■ **PROBLEM DESCRIPTION**
Could you reproduce all of the entries below without a single change?

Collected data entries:
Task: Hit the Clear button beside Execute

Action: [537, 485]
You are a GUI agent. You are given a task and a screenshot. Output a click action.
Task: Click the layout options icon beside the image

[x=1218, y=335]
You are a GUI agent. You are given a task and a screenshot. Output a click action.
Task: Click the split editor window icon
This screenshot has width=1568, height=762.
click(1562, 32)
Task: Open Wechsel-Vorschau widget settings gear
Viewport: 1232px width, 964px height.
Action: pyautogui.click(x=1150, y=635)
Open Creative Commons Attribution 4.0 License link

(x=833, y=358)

■ **RESULT**
Task: Hit the Clear button beside Execute

Action: [537, 485]
You are a GUI agent. You are given a task and a screenshot. Output a click action.
Task: Click the layout options icon beside the image

[x=1218, y=335]
You are a GUI agent. You are given a task and a screenshot. Output a click action.
Task: Click the split editor window icon
This screenshot has width=1568, height=762.
click(1562, 32)
Task: Open Wechsel-Vorschau widget settings gear
Viewport: 1232px width, 964px height.
Action: pyautogui.click(x=1150, y=635)
Open Creative Commons Attribution 4.0 License link

(x=833, y=358)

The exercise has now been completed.